(Beginning of Material shown)
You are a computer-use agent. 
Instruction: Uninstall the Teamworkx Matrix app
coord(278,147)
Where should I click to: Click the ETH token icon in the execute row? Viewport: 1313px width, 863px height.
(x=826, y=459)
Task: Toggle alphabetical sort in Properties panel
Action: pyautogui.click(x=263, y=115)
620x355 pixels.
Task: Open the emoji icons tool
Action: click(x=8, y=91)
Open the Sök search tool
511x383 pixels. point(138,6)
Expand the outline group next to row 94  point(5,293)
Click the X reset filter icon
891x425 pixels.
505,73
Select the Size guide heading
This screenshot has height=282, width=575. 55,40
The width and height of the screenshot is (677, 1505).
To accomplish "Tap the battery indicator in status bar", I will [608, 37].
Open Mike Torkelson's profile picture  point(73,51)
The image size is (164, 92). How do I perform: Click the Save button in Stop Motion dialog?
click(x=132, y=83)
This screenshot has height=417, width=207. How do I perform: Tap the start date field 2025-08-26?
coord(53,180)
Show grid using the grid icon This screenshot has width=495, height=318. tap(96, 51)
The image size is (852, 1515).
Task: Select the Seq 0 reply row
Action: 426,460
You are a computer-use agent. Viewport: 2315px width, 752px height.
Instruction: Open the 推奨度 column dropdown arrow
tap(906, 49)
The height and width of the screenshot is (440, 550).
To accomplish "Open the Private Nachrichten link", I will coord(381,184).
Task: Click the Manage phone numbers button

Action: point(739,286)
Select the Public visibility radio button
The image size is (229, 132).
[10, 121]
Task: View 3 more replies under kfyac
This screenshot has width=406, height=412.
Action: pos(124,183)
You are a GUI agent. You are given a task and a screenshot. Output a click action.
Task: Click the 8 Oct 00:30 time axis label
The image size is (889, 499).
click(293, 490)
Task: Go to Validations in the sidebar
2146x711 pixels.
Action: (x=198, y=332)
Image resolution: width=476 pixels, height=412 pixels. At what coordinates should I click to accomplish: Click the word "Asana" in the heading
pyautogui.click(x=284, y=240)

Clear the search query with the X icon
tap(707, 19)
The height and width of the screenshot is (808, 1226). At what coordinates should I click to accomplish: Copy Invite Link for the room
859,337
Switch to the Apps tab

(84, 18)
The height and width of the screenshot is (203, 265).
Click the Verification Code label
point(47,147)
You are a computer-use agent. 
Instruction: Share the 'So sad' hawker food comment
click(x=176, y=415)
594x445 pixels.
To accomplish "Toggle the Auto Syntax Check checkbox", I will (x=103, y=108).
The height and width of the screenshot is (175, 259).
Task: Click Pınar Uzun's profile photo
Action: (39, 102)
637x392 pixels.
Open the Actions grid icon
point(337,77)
(End of Material shown)
What to work on: Would you print exactly, and only, the lines of the data above from the line with "The height and width of the screenshot is (440, 550)." through the line with "Task: View 3 more replies under kfyac", inclusive?

Written solution:
The height and width of the screenshot is (440, 550).
To accomplish "Open the Private Nachrichten link", I will coord(381,184).
Task: Click the Manage phone numbers button

Action: point(739,286)
Select the Public visibility radio button
The image size is (229, 132).
[10, 121]
Task: View 3 more replies under kfyac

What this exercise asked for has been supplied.